Reste un tout petit espace pour celles et ceux qui cherchent à conjuguer liberté et égalité, émancipation collective et émancipation individuelle. Évidemment, cet espace ne se trouve pas dans les urnes. Objecteurs de croissance, presse libre, « cortège de tête », Amaps, contestation anti-Linky, lutte contre l’Etat d’Urgence, Zads, syndicats autogestionnaires... il se passe beaucoup de choses mais l’audience de ces mouvements est mince. Le succès de l’extrême-droite, c’est à mon avis l’échec de cette gauche à porter des propos et des pratiques cohérentes qui rencontrent les préoccupations des gens « d’en bas ». Et puis, il faut bien dire que les discours simplistes fonctionnent toujours mieux que ceux qui essayent de saisir le réel dans toute sa diversité. Il est plus facile de dénoncer quelques boucs émissaires, de jouer sur la peur ou d’en appeler à une « identité » prétendument menacée que de porter une critique véritablement sociale.

Dans L’amour à trois, tu expliques que la critique du capitalisme par Zemmour, Soral et de Benoist n’est que théorie, ou mauvaise foi.

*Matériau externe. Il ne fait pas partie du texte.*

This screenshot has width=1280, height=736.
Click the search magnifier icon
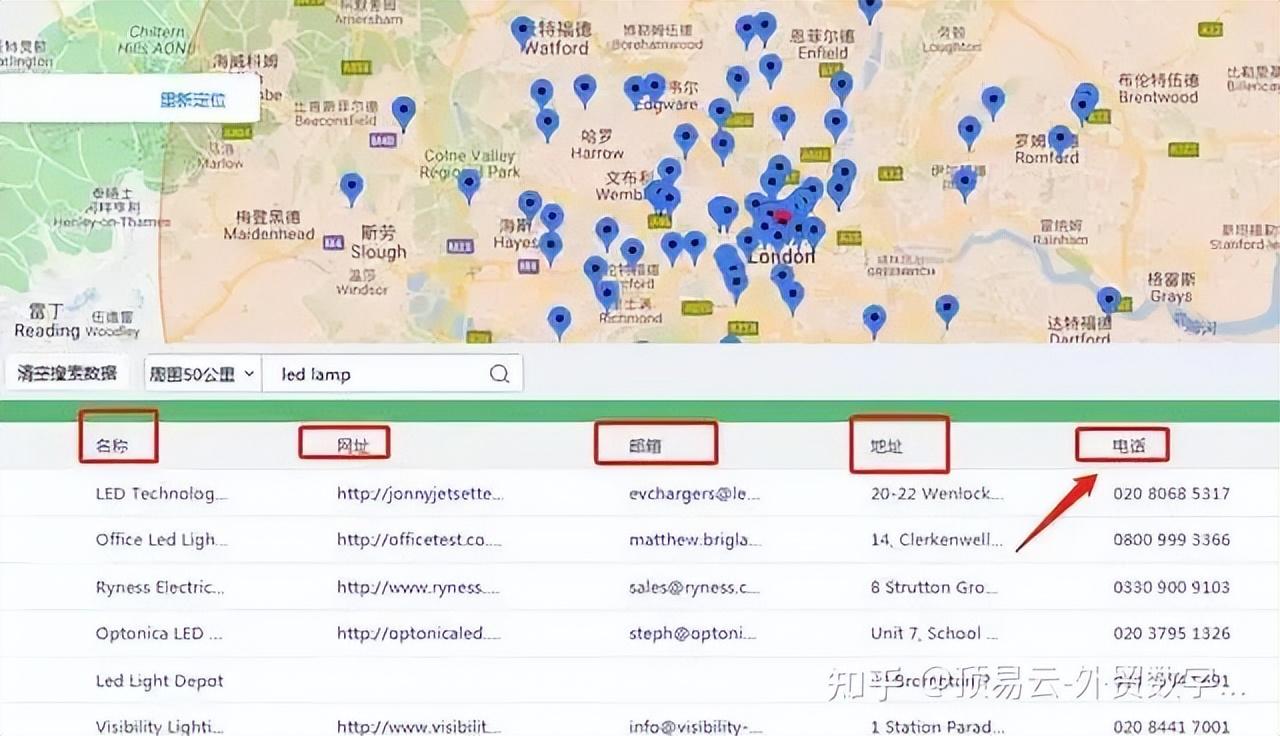coord(499,372)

Est-ce que ces idéologues ont modifié les rapports triangulaires entre économie, valeurs de gauche et valeurs de droite ?

Le capitalisme a brisé mille liens qui liaient les hommes les uns aux autres, et à leur environnement, pour les remplacer par des liens monétaires. Ce qu’on attendait hier de la solidarité familiale, amicale ou de voisinage, on l’attend de plus en plus des services marchands – éventuellement des services publics. Converties aux valeurs du capitalisme, assimilant libéralisme et liberté, la sociale démocratie comme la droite libérale ont pour unique programme de demander au capitalisme de tenir ses promesses et d’achever de briser tous les liens.

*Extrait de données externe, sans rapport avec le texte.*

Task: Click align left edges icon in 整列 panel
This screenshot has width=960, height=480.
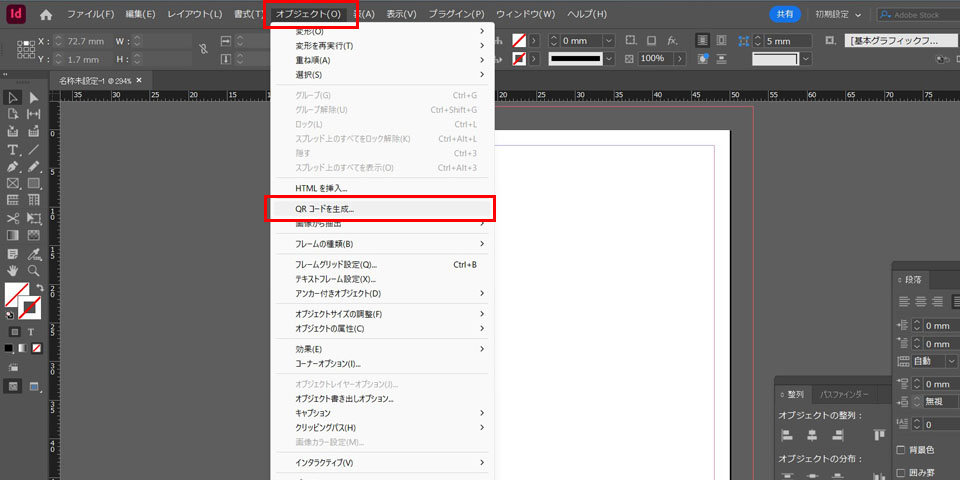Action: coord(788,435)
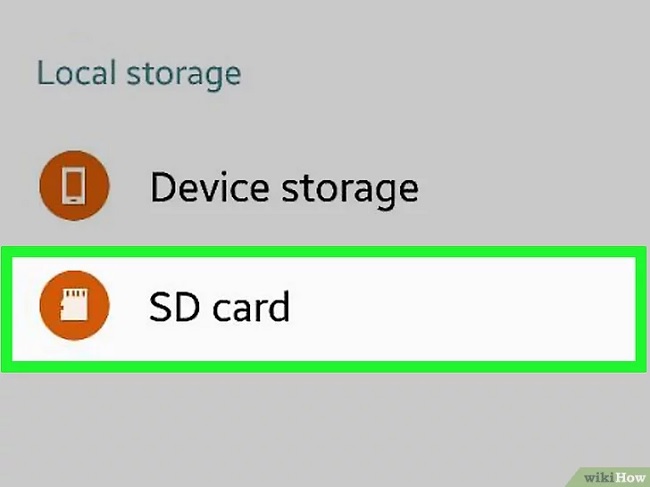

La droite anti-libérale, celle du trio, porte un discours critique du capitalisme, ou du moins de certaines de ses facettes. Mais c’est avant tout un discours moral, éthique et romantique, une critique des « valeurs » du capitalisme qui déracine le hommes. Ils proposent essentiellement d’en revenir au stade « d’avant », ou à ce qu’ils nous présentent comme le stade d’avant – avec toutes les mythifications nécessaires. Avant le capitalisme, avant la modernité, quand les hommes étaient enracinés, pris dans des structures sociales organiques hiérarchiques stables. Hélas (ou heureusement), comme on ne revient jamais en arrière, je pense que la seule conséquence de leur activisme peut être d’ajouter l’aliénation nationaliste ou religieuse à l’aliénation capitaliste ; les tensions identitaires, racistes et sexistes à l’exploitation capitaliste. Ils n’ont rien modifié, seulement mis au goût du jour la critique de droite du capitalisme, qui existe depuis un siècle et demi et qui était traditionnellement portée par les aristocrates et l’Église.

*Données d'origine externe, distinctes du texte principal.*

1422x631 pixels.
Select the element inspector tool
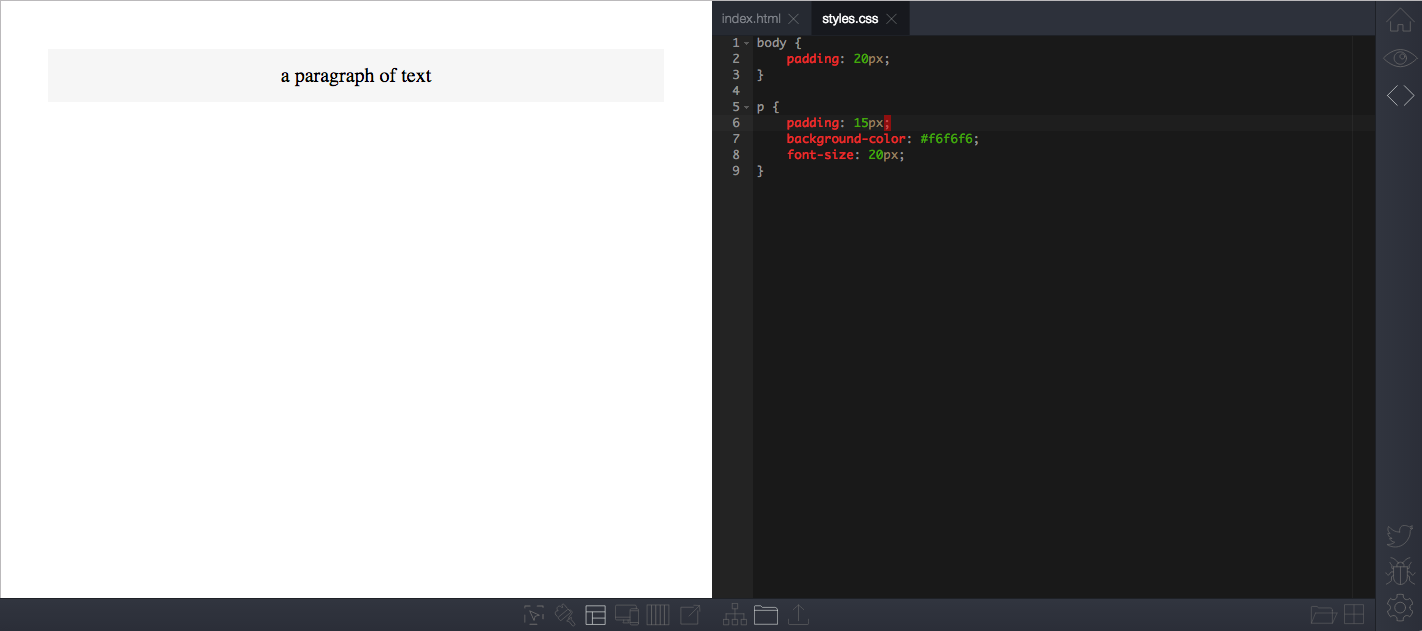click(533, 614)
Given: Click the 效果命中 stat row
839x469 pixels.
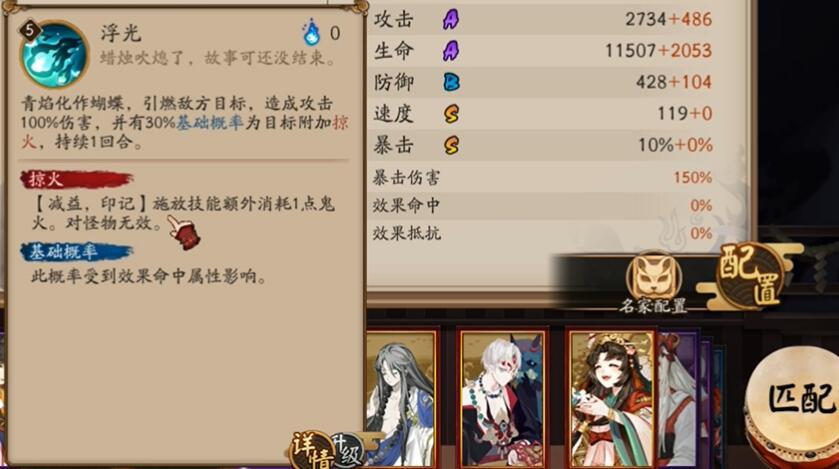Looking at the screenshot, I should [x=543, y=205].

En dehors de la droite anti-libérale, de la droite libérale et de la gauche libérale, il reste un espace pour une gauche révolutionnaire, qui couplerait critique sociale et critique culturelle, critique de l’exploitation et de l’aliénation [2]. Une critique du capitalisme qui renoue avec les expériences des anarchistes espagnols, des situationnistes, des briseurs de machines du XIXème siècle. À mon avis, cela implique de sortir du techno-progressisme obligatoire (« on n’arrête pas le progrès »), de s’intéresser aux expériences concrètes et marginales (les squats, la simplicité volontaire...) ainsi qu’aux expériences pré-capitalistes ou non-européennes au lieu de réclamer systématiquement plus d’État contre le capitalisme. Cela implique également de porter clairement une pensée libertaire qui ne soit pas libérale. Et de sortir des ghettos militants, et d’appuyer tout effort politique sur les préoccupations populaires (trop souvent caricaturées en « trucs de beaufs »).